Depois de acolhimento, na sequência de guerras, atentados ou catástrofes naturais e a forma como os diferentes países interpretaram o dever humanitário de concretizar essa proteção, surge bastão de selfie, instrumento para dispositivos móveis.
Segue-se drone, o aparelho voador que foi reinventado sob a forma de pequenos dispositivos telecomandados acessíveis ao público em geral. Depois vem esquerda, que surge a partir do muito discutido entendimento entre os diferentes partidos de esquerda.
A lista continua com festivaleiro, pois são cada vez mais os festivais que, ao longo do ano, apelam a este tipo especial de público. Plafonamento é o vocábulo que se segue, no âmbito da reforma do Estado.

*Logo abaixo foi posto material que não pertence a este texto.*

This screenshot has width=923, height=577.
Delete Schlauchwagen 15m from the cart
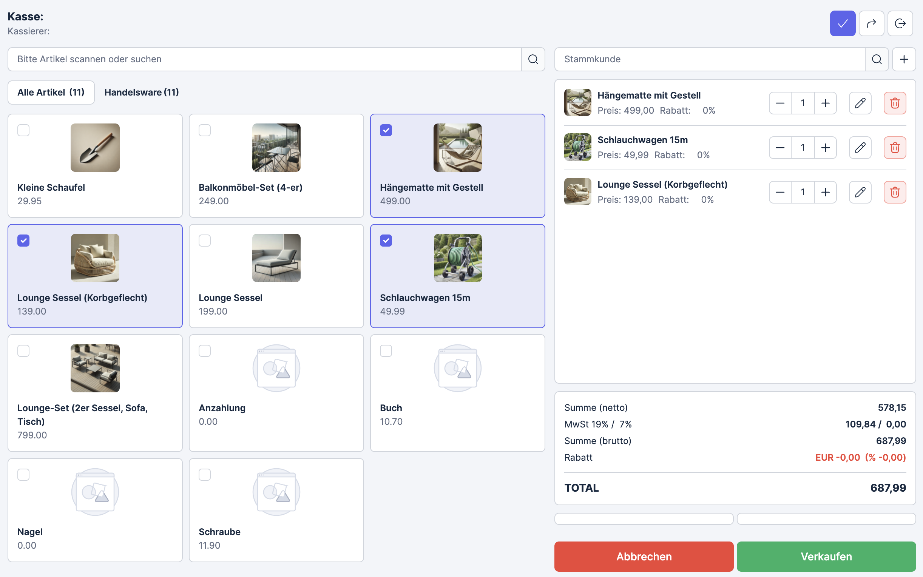pyautogui.click(x=894, y=148)
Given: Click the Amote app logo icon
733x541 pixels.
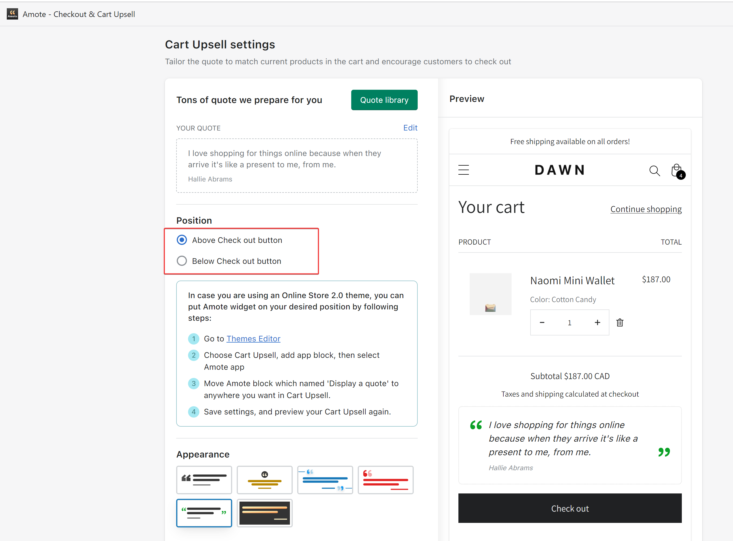Looking at the screenshot, I should point(12,14).
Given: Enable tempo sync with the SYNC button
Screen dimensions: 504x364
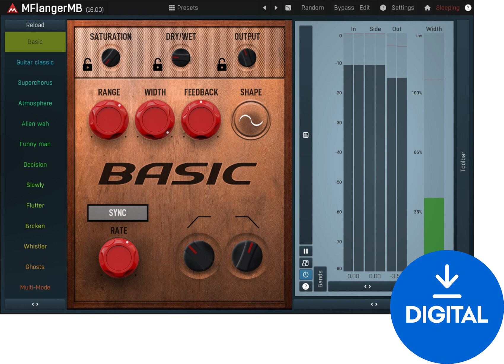Looking at the screenshot, I should (x=117, y=212).
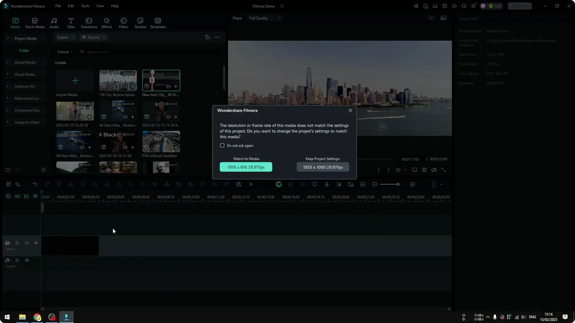Open the filter media list icon
The image size is (575, 323).
pyautogui.click(x=207, y=37)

Depois vem privatização, numa alusão às vendas da EDP, CTT, REN, CP e TAP. Há ainda lugar para refugiado devido ao incremento de conflitos armados e a desestruturação social nos países do Médio Oriente. Há ainda lugar para superalimento, fruto de uma crescente consciencialização relativamente ao que ingerimos.
Por fim, a lista termina com terrorismo, numa alusão ao ano marcado pelo número de ataques terroristas no mundo.
No primeiro dia de 2016 será divulgada a palavra mais votada.